Passage shown:
══════════

Fork me on GitHub
#clojure
<
2015-08-23
>
ghadi02:08:03

honza: rauh: unfortunately that work for an infinite sequence, and will consume all heap. We haven't implemented "locals clearing" in the core.async go compiler

ghadi02:08:14

the workaround in that ticket is +1, but the real fix is to add locals clearing to the go compiler

sveri08:08:51

I find myself repeating the following reduce pattern from time to time: (reduce (fn [a b] (if any-cond (conj a {:any "map}"}) a)) [] some-seq) This means, I am reducing over a seq and then return a seq adding a map or not depending on a condition. "Normally" I'd use map here, but map will add a nil into my seq if the condition is not met. Is there a more idiomatic approach for this?

val_waeselynck08:08:50

@sveri: if any-cond only depends on the current item, you could use remove or filter

val_waeselynck08:08:03

e.g instead of (->> some-seq (reduce (fn [p x] (if (pos? x) (* p x) p) )))

val_waeselynck08:08:33

you'd have (->> some-seq (filter pos?) (reduce *))

val_waeselynck08:08:26

@ghadi: wow, that sucks 😕

sveri08:08:27

@val_waeselynck I see. Somehowe my case is different, I put up a pastebin here: http://pastebin.com/kd4Vi2yP I am reducing over a dynamically ranged seq to extract data from a map that might exist in the map or not

val_waeselynck08:08:32

@sveri: I don't see why map does not work here

sveri08:08:43

@val_waeselynck: because I will get back a seq like this: ({...} nil {....})

val_waeselynck08:08:51

(->> (range 1 11)
  (map (fn [b] (let [id-correct (keyword (str "answer_correct_" b))] (id-correct params))))
  (filter identity)
  (map (fn [ic] {:question_id q-id :user_id user-id :answer_id ic})))

val_waeselynck08:08:05

does this not work?

══════════

Records shown:
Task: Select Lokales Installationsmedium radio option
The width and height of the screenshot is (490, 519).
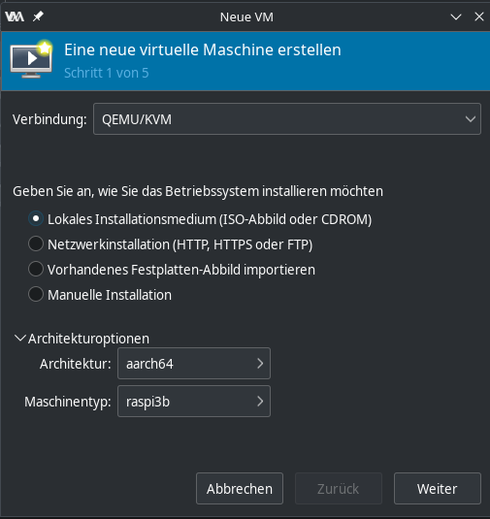Action: [x=36, y=219]
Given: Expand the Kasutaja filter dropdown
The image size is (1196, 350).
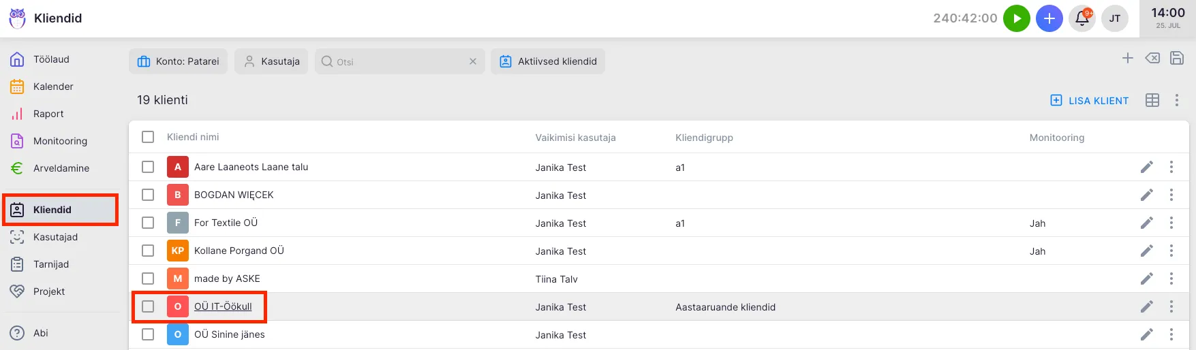Looking at the screenshot, I should click(271, 61).
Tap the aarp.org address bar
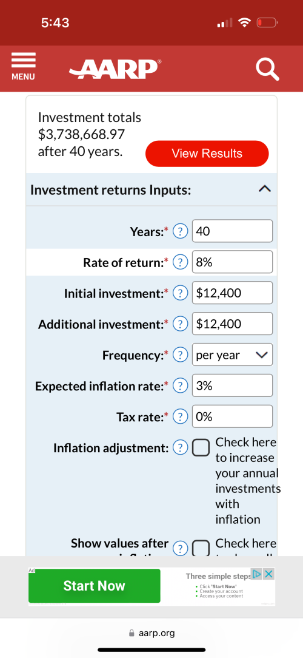Viewport: 303px width, 658px height. tap(152, 633)
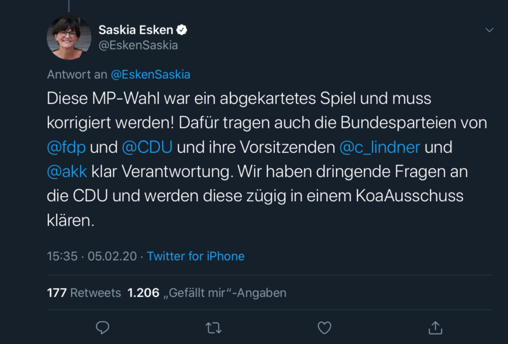
Task: Like the tweet with the heart icon
Action: click(x=324, y=327)
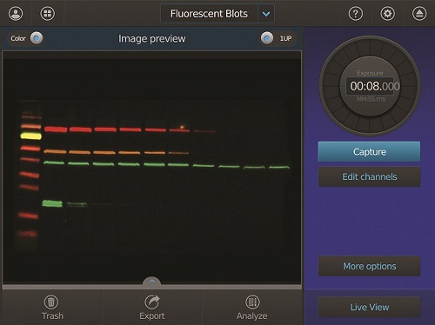Switch to Live View

(x=369, y=307)
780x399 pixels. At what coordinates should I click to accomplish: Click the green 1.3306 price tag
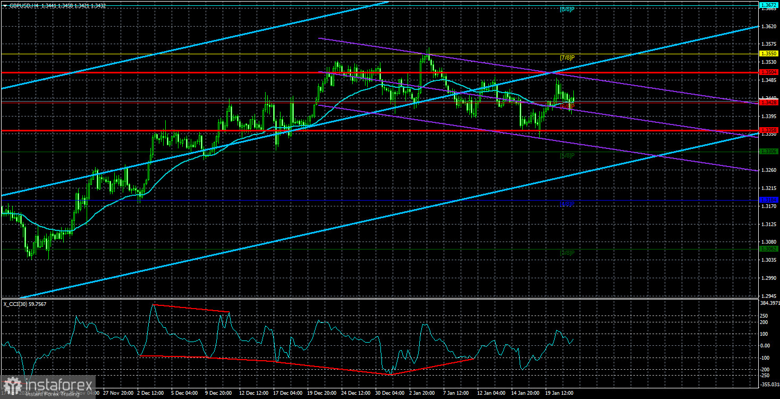pyautogui.click(x=768, y=151)
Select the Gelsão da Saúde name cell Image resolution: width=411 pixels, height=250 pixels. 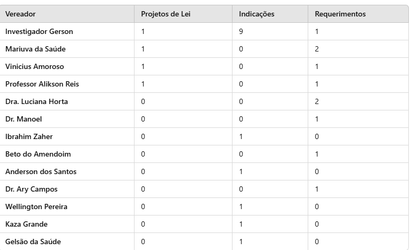33,242
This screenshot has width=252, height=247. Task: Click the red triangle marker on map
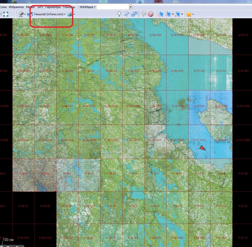pos(202,148)
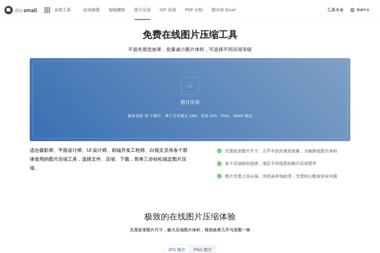
Task: Click the green check beside the third feature
Action: click(x=219, y=176)
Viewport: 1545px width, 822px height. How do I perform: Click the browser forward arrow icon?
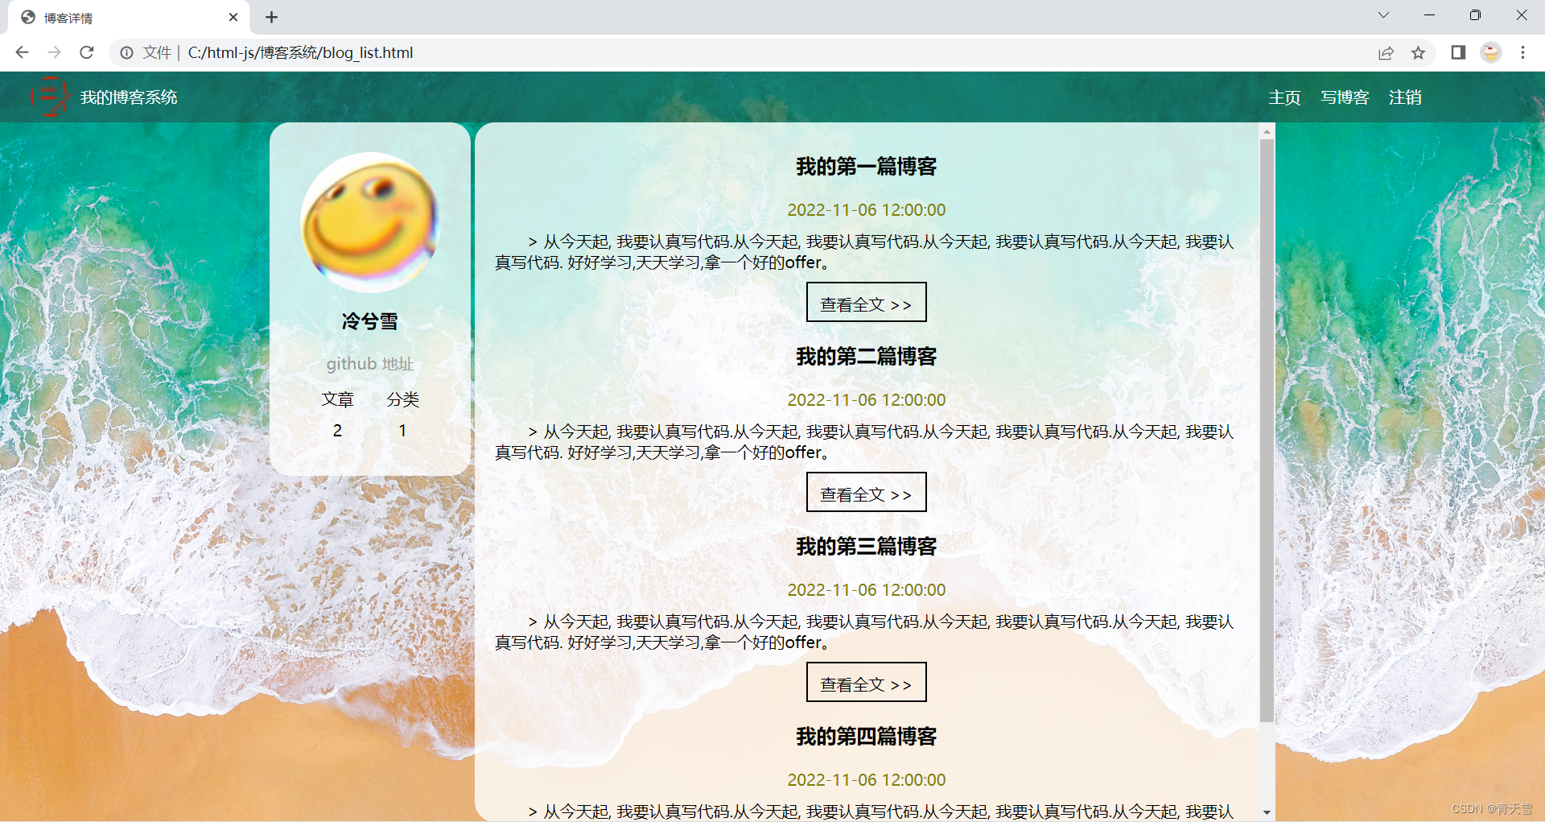pos(54,52)
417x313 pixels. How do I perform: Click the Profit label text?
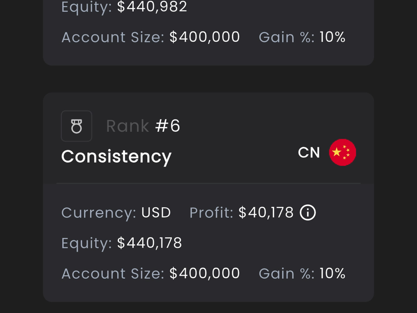click(x=212, y=213)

══════════

Given problem 1: Using the Clojure chat log, decide whether each statement agrees with it: (a) locals clearing has been implemented in the core.async go compiler; (b) sveri says map will put a nil into the seq when the condition is not met; (c) val_waeselynck suggests remove or filter for the case where any-cond depends on every item in the seq. Answer yes or no for each, and quote the words from the log that decide it.
Given problem 2: Write a continuation of the Clojure chat log that starts after its last message.

Final result 1:
(a) No: "We haven't implemented "locals clearing" in the core.async go compiler"
(b) Yes: "map will add a nil into my seq if the condition is not met"
(c) No: "if any-cond only depends on the current item, you could use remove or filter"

Final result 2:
sveri08:08:47

the thing is, params most probably does not contain the whole range of keys, there might be some missing

sveri08:08:21

so there may be answer_correct_1 and answer_correct_3 but not answer_correct_2

val_waeselynck08:08:30

This problem seems independent to the style issue we've talked about, I only refactored the code here

sveri08:08:14

Hm, I don't think so, the problem the map is not "complete" is the reason I use reduce instead of map

val_waeselynck08:08:56

Sorry, don't get what you mean 😕

sveri08:08:17

Np.. It's hard to explain

sveri08:08:48

thanks for helping anyway

potetm11:08:21

@sveri: You want keep.

potetm11:08:19

For example:

(let [->id (comp keyword (partial str "answer_correct_"))]
  (map
    (partial hash-map :question_id q-id :user_id user-id :answer_id)
    (keep
      (partial get params)
      (map ->id (range 1 11)))))

potetm11:08:15

As a side note, every time I thought I needed reduce to do some form of map/filter, I’ve been wrong. Even if you have to carry state along, you can do so via reductions.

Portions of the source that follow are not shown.